▸ Quesito 1
Secondo il testo su BHL e l'Ucraina, in che cosa consiste il lavoro di BHL?
▸ Quesito 2
Continua il testo su BHL e l'Ucraina dopo la sua ultima frase.
##### Testo della pagina
A proposito di un articolo del guerrafondaio Bernard-Henry Lévy (BHL) sull’Ucraina

Se non ci fosse andrebbe inventato. Di fronte ad una qualunque crisi internazionale, qualora uno si fosse distratto per un attimo, basta guardare cosa dice e cosa fa BHL per schierarsi dalla parte giusta. Cioè quella opposta ai proclami del “nuovo filosofo” francese.

A Kiev BHL va e viene. E’ a casa sua, come in ogni luogo dove l’imperialismo occidentale muove i suo pezzi sulla scacchiera. Ai bombardieri, ai ricatti economici, alle sanzioni naturalmente “umanitarie”, si affianca sempre il comiziaccio di BHL.

Ora, il mondo reale è un po’ più articolato di quel che immaginano sia BHL che, sull’altro versante, i “geopolitici” che vedono solo il “grande gioco” tra potenze e mai le lotte dei popoli (per non parlare della lotta di classe). Può accadere dunque che anche BHL possa incrociare – un po’ per caso un po’ per necessità – lotte e settori popolari legittimamente in rivolta, magari mischiati (come spesso avviene) con movimenti ed obiettivi di segno opposto. Ma il suo lavoro non è quello di distinguere, come magari ci si aspetterebbe da un “filosofo”. No, il suo lavoro è quello di reclamare sempre ed immancabilmente la guerra, lo scontro con il nemico fino al suo annientamento.
##########
##### Dati estratti
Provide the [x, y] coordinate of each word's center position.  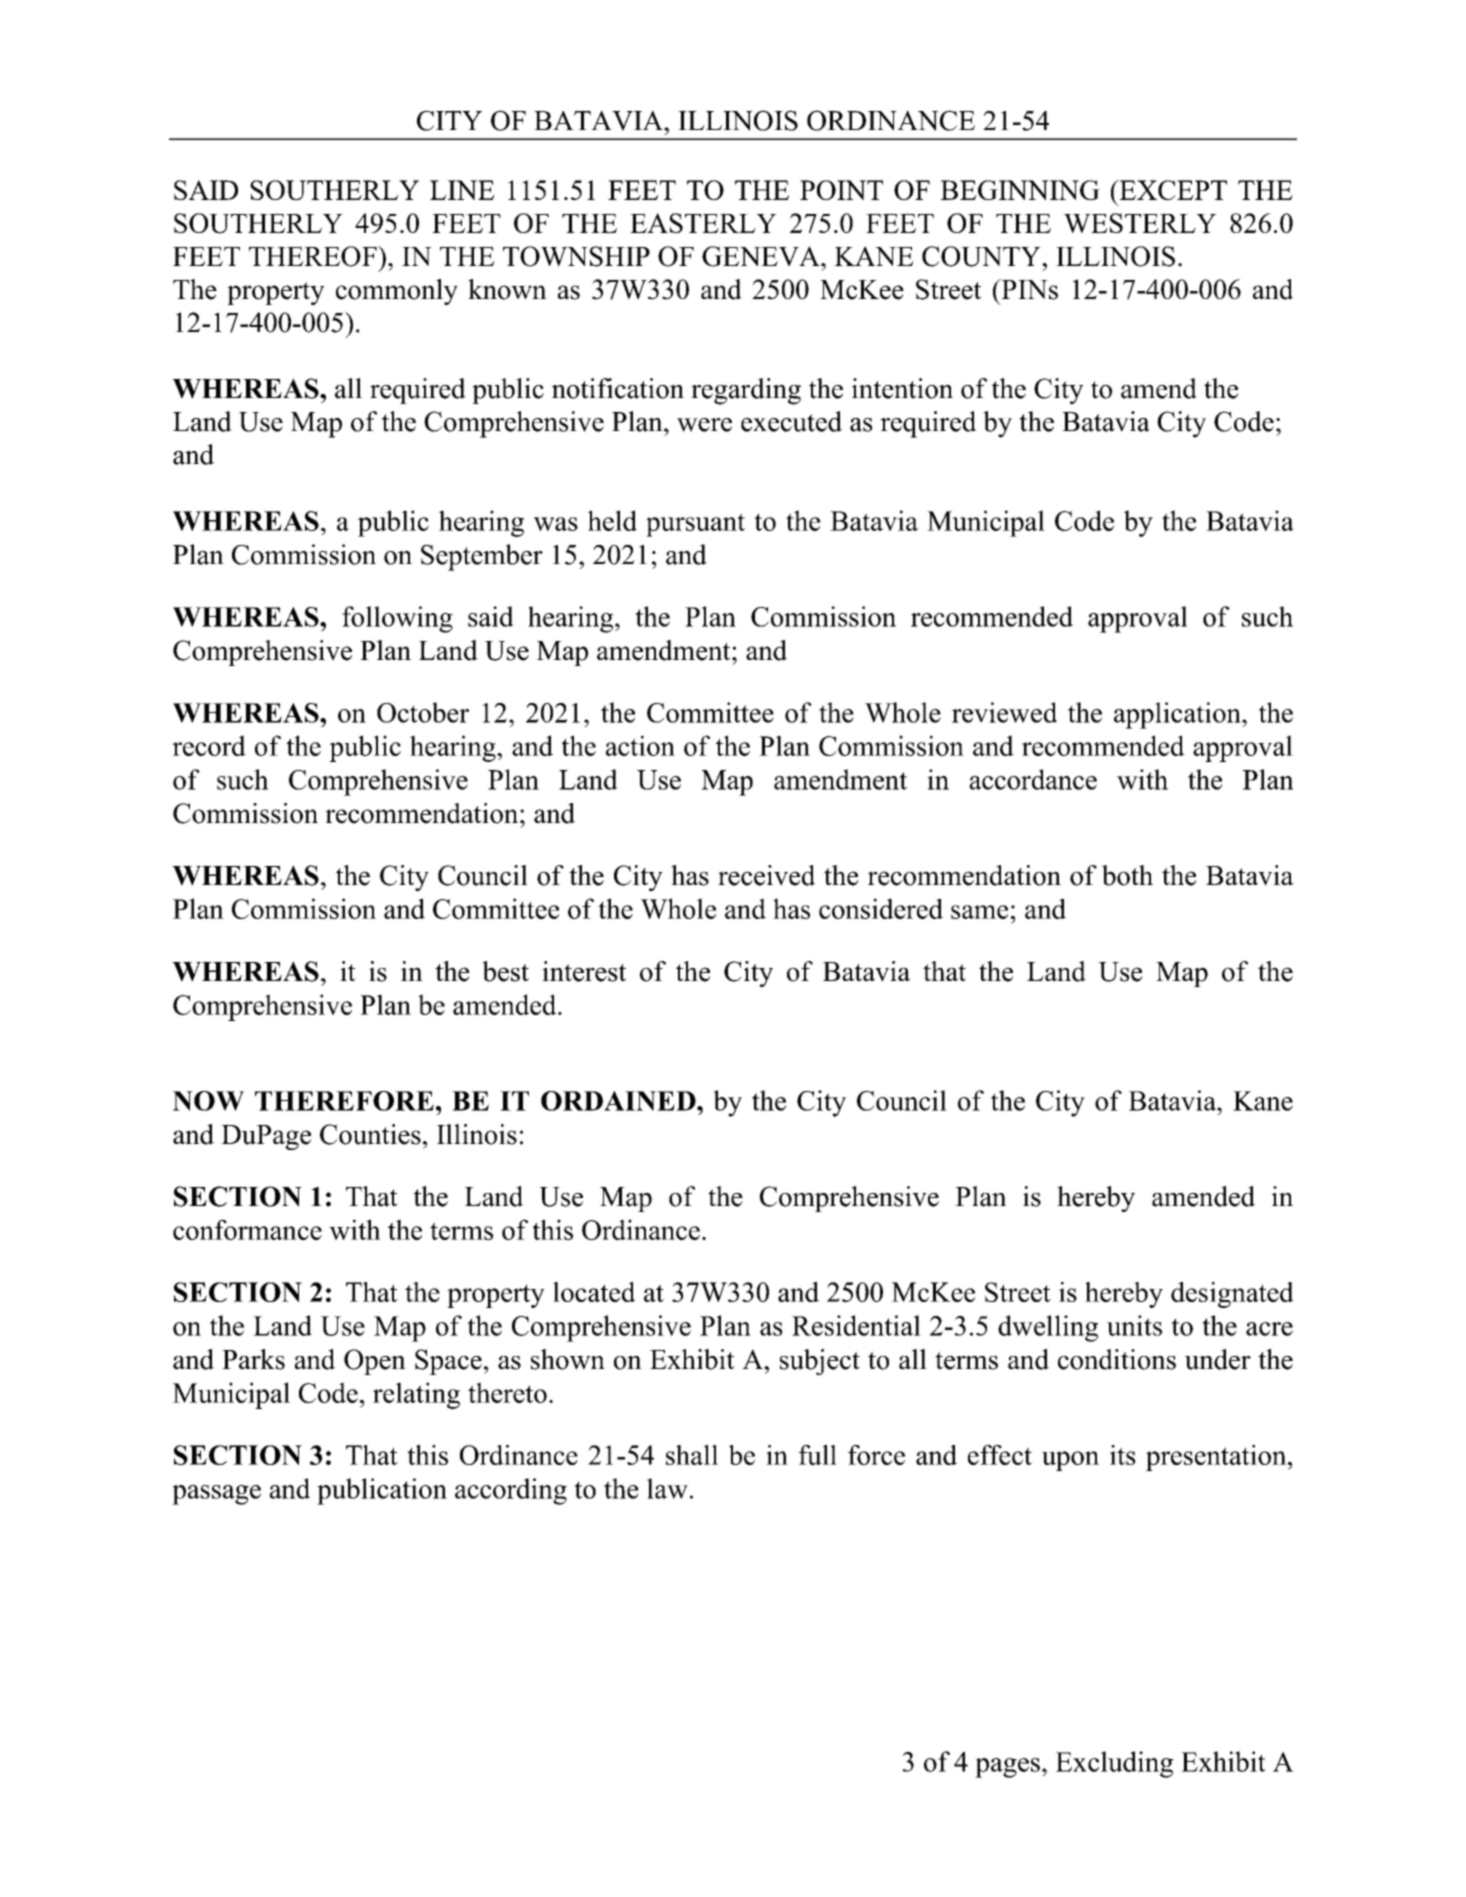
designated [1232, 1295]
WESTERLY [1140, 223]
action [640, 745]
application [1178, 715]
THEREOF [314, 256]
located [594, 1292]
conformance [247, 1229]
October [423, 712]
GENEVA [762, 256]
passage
##########
▸ Risposta scritta 1
Nel reclamare sempre e immancabilmente la guerra, lo scontro con il nemico fino al suo annientamento.

▸ Risposta scritta 2
Ma chi è il nemico per costui? Il nemico di BHL è tutto ciò che sfugge, per una ragione o per l’altra, alla mera omologazione con i presunti valori dell’occidente. Il nemico è l’Islam, ma anche (vedi Gheddafi) il dittatore di turno finito nel mirino dell’imperialismo. Ma nemici sono gli Stati che perseguono una loro, magari parzialissima, autonomia dai meccanismi della globalizzazione capitalistica. E, in ultima istanza, nemiche sono tutte quelle forze che in qualche modo possono competere con il “regno del bene” di BHL: gli Stati Uniti, che egli vorrebbe sempre accompagnati, con servizievole accondiscendenza, dalla “sua” Francia.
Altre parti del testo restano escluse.